INSTRUCTIONS FOR THE TASK
Update the entries below by replacing every occurrence of "computer-use agent" with "desktop automation agent". Leave everything else as it is.

[Dataset excerpt]
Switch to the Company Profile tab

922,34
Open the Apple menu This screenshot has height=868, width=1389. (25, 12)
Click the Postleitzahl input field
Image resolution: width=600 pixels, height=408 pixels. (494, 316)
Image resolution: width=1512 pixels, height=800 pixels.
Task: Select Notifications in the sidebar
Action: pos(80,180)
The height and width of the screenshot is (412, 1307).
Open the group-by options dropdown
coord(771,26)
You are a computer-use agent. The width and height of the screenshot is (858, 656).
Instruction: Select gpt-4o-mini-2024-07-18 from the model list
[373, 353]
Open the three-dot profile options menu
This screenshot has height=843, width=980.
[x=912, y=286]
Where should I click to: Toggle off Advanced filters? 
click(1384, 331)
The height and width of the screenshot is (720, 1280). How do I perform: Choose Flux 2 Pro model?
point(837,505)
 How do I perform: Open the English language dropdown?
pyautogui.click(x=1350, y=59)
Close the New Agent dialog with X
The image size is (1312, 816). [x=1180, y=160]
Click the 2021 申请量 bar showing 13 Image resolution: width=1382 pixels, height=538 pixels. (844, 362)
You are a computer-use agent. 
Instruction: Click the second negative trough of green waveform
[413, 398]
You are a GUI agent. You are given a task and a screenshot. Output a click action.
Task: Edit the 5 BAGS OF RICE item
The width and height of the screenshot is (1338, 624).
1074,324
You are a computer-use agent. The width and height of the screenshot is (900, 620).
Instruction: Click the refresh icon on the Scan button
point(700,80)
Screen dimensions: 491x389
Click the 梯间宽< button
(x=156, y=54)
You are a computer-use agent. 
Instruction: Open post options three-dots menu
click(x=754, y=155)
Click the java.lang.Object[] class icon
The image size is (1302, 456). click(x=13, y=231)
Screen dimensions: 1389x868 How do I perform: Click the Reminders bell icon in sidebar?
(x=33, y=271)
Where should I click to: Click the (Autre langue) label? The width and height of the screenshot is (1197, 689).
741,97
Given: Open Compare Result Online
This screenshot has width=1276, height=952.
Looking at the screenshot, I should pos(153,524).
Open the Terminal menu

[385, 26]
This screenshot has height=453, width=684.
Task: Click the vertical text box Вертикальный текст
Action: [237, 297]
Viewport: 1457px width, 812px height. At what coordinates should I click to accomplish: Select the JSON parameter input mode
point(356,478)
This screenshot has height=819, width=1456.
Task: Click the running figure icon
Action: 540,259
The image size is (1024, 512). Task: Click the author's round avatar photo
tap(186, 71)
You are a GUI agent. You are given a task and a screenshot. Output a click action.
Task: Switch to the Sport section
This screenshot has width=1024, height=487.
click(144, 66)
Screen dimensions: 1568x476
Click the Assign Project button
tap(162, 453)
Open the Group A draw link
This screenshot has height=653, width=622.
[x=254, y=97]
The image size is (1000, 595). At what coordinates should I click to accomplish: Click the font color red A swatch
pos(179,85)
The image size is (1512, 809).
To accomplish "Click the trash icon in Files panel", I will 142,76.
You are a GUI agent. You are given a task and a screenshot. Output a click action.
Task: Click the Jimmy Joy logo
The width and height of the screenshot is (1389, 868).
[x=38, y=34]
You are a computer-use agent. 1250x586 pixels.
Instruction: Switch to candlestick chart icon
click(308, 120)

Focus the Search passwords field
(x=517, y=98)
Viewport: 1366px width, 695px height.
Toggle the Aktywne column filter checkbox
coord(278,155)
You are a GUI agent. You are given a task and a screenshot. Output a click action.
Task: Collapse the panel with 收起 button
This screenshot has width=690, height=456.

RIGHT ANSWER
Switch to the Company Profile tab

922,34
Open the Apple menu This screenshot has height=868, width=1389. (25, 12)
Click the Postleitzahl input field
Image resolution: width=600 pixels, height=408 pixels. (494, 316)
Image resolution: width=1512 pixels, height=800 pixels.
Task: Select Notifications in the sidebar
Action: pos(80,180)
The height and width of the screenshot is (412, 1307).
Open the group-by options dropdown
coord(771,26)
You are a desktop automation agent. The width and height of the screenshot is (858, 656).
Instruction: Select gpt-4o-mini-2024-07-18 from the model list
[373, 353]
Open the three-dot profile options menu
This screenshot has height=843, width=980.
[x=912, y=286]
Where should I click to: Toggle off Advanced filters? 
click(1384, 331)
The height and width of the screenshot is (720, 1280). How do I perform: Choose Flux 2 Pro model?
point(837,505)
 How do I perform: Open the English language dropdown?
pyautogui.click(x=1350, y=59)
Close the New Agent dialog with X
The image size is (1312, 816). [x=1180, y=160]
Click the 2021 申请量 bar showing 13 Image resolution: width=1382 pixels, height=538 pixels. (844, 362)
You are a desktop automation agent. 
Instruction: Click the second negative trough of green waveform
[413, 398]
You are a GUI agent. You are given a task and a screenshot. Output a click action.
Task: Edit the 5 BAGS OF RICE item
The width and height of the screenshot is (1338, 624).
1074,324
You are a desktop automation agent. The width and height of the screenshot is (900, 620).
Instruction: Click the refresh icon on the Scan button
point(700,80)
Screen dimensions: 491x389
Click the 梯间宽< button
(x=156, y=54)
You are a desktop automation agent. 
Instruction: Open post options three-dots menu
click(x=754, y=155)
Click the java.lang.Object[] class icon
The image size is (1302, 456). click(x=13, y=231)
Screen dimensions: 1389x868 How do I perform: Click the Reminders bell icon in sidebar?
(x=33, y=271)
Where should I click to: Click the (Autre langue) label? The width and height of the screenshot is (1197, 689).
741,97
Given: Open Compare Result Online
This screenshot has width=1276, height=952.
Looking at the screenshot, I should pos(153,524).
Open the Terminal menu

[385, 26]
This screenshot has height=453, width=684.
Task: Click the vertical text box Вертикальный текст
Action: [237, 297]
Viewport: 1457px width, 812px height. At what coordinates should I click to accomplish: Select the JSON parameter input mode
point(356,478)
This screenshot has height=819, width=1456.
Task: Click the running figure icon
Action: 540,259
The image size is (1024, 512). Task: Click the author's round avatar photo
tap(186, 71)
You are a GUI agent. You are given a task and a screenshot. Output a click action.
Task: Switch to the Sport section
This screenshot has width=1024, height=487.
click(144, 66)
Screen dimensions: 1568x476
Click the Assign Project button
tap(162, 453)
Open the Group A draw link
This screenshot has height=653, width=622.
[x=254, y=97]
The image size is (1000, 595). At what coordinates should I click to accomplish: Click the font color red A swatch
pos(179,85)
The image size is (1512, 809).
To accomplish "Click the trash icon in Files panel", I will 142,76.
You are a GUI agent. You are given a task and a screenshot. Output a click action.
Task: Click the Jimmy Joy logo
The width and height of the screenshot is (1389, 868).
[x=38, y=34]
You are a desktop automation agent. 1250x586 pixels.
Instruction: Switch to candlestick chart icon
click(308, 120)

Focus the Search passwords field
(x=517, y=98)
Viewport: 1366px width, 695px height.
Toggle the Aktywne column filter checkbox
coord(278,155)
You are a GUI agent. You are given a task and a screenshot. Output a click action.
Task: Collapse the panel with 收起 button
This screenshot has width=690, height=456.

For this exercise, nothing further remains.